BEGIN EXCERPTED PASSAGE
Problem Staff - Are You In Denial?
Dr. Timothy sat across the table from Erica. It was a conversation that was long overdue. Erica had been with the practice for eight years. She was a bright woman. She brought many good ideas. When she was “on” she was impressive. As the cliché goes, she could sell ice to an Eskimo. A patient would be on the fence about treatment and she would start talking to them about the process and the outcome and how the doctor is an expert at the procedure, and invariably the patient would hop off the fence and on to the schedule.
For the most part, patients loved her. The staff, however, not only saw the other side, they felt it, day after day. From where they sat, Erica was a classic manipulator. She was controlling and narcissistic. She had held a variety of roles in dental practices over the years. She started out as an assistant, but didn’t care for the hands-on patient experience. She went to college and got a degree in business with a minor in marketing. She saw herself as an expert on both clinical and management issues. And she eventually talked Dr. Timothy into naming her office manager.
In staff meetings she took over. Dr. Timothy would dutifully gather the team once a month. Each person would be charged with reporting on their respective areas, offering ideas, suggestions, areas to consider for improvement. And there was Erica, never without an opinion, never at a loss for words, or criticism, or thoughts on how all the others should be performing their jobs differently. She justified her behaviors by regularly reminding the group that as office manager, she felt an obligation to ‘clarify’ or ‘set the record straight’ or ‘point out’ … and then she would launch into her latest diatribe.
Dr. Timothy would try to gently redirect Erica, but this high-speed locomotive ran right over the good doctor each and every time. After the meetings, team members would retreat to their respective areas. Dr. Timothy would do damage control and patch the wounds as best he could. Erica would return to the front desk and carry on as if she were queen.
END EXCERPTED PASSAGE
BEGIN INFORMATION SHOWN
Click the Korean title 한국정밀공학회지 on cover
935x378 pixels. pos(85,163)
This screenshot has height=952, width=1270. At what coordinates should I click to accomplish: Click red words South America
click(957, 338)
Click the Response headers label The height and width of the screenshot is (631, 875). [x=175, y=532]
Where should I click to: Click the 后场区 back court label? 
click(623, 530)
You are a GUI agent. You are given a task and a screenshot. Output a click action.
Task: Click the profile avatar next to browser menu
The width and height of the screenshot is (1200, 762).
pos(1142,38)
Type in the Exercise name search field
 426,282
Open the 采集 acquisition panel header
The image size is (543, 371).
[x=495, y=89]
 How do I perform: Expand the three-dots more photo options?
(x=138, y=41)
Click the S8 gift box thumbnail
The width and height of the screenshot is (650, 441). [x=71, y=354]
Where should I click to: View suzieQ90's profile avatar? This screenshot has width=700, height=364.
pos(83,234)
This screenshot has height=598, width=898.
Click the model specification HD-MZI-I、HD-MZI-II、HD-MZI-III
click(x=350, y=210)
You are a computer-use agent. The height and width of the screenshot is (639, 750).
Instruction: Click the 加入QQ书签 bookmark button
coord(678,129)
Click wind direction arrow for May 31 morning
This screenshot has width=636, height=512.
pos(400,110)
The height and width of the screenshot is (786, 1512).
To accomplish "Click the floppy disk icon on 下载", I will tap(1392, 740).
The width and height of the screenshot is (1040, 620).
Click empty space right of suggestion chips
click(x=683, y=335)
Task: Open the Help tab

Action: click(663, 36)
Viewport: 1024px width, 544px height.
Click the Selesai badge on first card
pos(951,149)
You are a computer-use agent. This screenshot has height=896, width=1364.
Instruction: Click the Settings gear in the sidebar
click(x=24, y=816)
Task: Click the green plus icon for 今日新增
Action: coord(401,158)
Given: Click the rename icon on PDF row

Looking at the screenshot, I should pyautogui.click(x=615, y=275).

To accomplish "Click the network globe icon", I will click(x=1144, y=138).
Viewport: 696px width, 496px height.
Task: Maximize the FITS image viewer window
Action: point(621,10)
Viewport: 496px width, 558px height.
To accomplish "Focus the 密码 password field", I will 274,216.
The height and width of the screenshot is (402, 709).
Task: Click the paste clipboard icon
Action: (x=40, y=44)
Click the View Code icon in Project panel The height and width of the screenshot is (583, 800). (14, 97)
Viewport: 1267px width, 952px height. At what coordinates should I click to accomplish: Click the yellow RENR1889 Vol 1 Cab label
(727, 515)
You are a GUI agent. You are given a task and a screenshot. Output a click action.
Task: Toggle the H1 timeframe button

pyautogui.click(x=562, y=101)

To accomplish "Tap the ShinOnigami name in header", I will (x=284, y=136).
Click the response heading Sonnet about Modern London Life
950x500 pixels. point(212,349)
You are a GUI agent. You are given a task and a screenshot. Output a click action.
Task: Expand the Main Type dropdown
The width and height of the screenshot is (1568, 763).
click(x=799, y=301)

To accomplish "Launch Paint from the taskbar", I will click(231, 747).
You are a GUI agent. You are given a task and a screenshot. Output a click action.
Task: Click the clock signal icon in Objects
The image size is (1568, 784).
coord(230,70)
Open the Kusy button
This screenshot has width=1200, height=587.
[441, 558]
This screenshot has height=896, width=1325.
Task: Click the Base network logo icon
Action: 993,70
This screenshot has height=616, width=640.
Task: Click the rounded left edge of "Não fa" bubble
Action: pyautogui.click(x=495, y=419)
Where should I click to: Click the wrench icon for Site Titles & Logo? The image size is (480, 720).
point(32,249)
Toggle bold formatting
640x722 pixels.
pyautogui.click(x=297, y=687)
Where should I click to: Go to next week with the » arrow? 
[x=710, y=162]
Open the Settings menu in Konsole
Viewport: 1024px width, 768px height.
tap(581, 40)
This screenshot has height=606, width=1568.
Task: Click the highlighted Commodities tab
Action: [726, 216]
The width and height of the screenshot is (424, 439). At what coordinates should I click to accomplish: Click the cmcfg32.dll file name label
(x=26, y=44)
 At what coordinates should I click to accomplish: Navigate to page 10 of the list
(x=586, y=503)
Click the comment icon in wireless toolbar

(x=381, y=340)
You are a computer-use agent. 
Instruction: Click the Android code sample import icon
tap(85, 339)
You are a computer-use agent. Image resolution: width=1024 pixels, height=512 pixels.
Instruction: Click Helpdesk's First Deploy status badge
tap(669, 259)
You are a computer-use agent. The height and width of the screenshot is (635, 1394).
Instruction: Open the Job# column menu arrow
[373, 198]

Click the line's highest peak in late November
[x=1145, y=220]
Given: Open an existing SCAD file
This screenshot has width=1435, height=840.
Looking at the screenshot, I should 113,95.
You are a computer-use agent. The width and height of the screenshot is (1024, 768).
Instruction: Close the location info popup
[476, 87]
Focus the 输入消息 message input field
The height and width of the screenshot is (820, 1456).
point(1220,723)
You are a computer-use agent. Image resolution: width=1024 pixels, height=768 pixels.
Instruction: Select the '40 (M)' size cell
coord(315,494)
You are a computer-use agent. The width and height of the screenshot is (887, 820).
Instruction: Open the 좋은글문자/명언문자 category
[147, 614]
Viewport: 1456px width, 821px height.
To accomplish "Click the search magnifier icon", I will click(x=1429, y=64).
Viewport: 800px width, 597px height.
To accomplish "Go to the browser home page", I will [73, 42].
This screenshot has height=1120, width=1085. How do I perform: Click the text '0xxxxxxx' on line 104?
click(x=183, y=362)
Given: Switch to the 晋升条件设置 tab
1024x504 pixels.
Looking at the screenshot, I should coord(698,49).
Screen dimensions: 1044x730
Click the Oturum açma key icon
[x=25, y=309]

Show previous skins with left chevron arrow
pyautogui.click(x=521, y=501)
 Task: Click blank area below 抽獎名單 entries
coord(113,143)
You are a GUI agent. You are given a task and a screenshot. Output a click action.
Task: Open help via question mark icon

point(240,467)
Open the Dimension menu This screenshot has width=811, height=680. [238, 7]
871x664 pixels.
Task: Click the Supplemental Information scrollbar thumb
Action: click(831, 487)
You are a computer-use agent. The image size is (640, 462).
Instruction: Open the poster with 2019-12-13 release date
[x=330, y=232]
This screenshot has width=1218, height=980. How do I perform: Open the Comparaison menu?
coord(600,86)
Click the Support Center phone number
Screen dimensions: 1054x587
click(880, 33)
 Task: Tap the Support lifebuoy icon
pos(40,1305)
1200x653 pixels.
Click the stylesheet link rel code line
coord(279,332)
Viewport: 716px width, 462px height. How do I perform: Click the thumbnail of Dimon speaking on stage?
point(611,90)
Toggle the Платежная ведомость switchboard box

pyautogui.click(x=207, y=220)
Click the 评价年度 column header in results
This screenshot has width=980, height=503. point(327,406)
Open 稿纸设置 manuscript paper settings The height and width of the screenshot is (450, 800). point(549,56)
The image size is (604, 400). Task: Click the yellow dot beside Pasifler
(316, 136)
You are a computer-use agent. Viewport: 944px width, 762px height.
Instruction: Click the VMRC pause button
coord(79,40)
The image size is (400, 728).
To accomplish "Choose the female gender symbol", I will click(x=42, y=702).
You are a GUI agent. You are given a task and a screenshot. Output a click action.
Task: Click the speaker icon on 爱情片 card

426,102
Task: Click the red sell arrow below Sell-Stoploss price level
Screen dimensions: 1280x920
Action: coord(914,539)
END INFORMATION SHOWN
- [WHAT YOU SHOULD DO]: Retype the part of the account of Erica and Dr. Timothy above, beginning at the words "Dr. Timothy sat" and stopping after the words "to the schedule.".

- [YOUR SOLUTION]:
Dr. Timothy sat across the table from Erica. It was a conversation that was long overdue. Erica had been with the practice for eight years. She was a bright woman. She brought many good ideas. When she was “on” she was impressive. As the cliché goes, she could sell ice to an Eskimo. A patient would be on the fence about treatment and she would start talking to them about the process and the outcome and how the doctor is an expert at the procedure, and invariably the patient would hop off the fence and on to the schedule.